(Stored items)
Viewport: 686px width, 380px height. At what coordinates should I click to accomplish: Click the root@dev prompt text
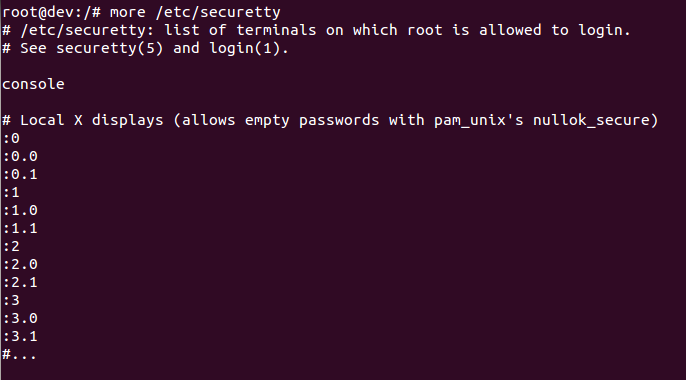point(52,12)
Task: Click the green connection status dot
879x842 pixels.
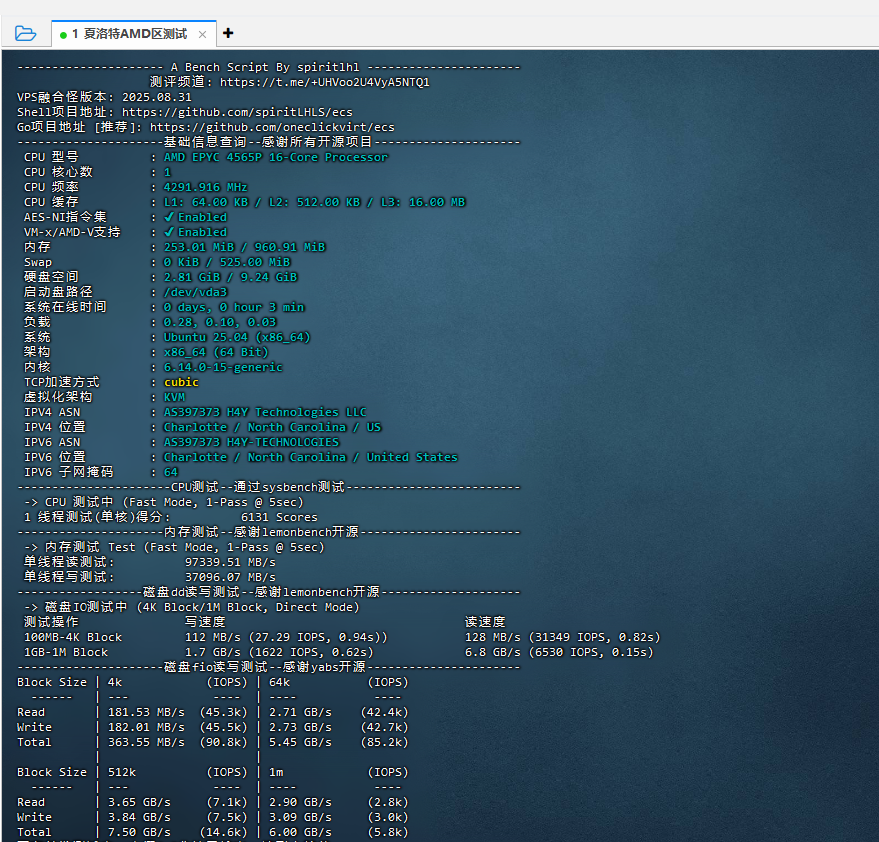Action: click(63, 34)
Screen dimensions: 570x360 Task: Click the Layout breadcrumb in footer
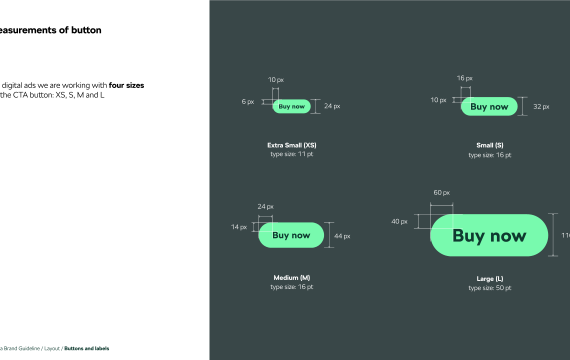coord(52,348)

### What the task requires:
Without the pictures, write out every line above exactly as it appears.

### Response to this task:
Viewport: 686px width, 380px height. At what coordinates should I click to accomplish: Click the root@dev prompt text
point(52,12)
Task: Click the green connection status dot
879x842 pixels.
Action: click(63, 34)
Screen dimensions: 570x360 Task: Click the Layout breadcrumb in footer
coord(52,348)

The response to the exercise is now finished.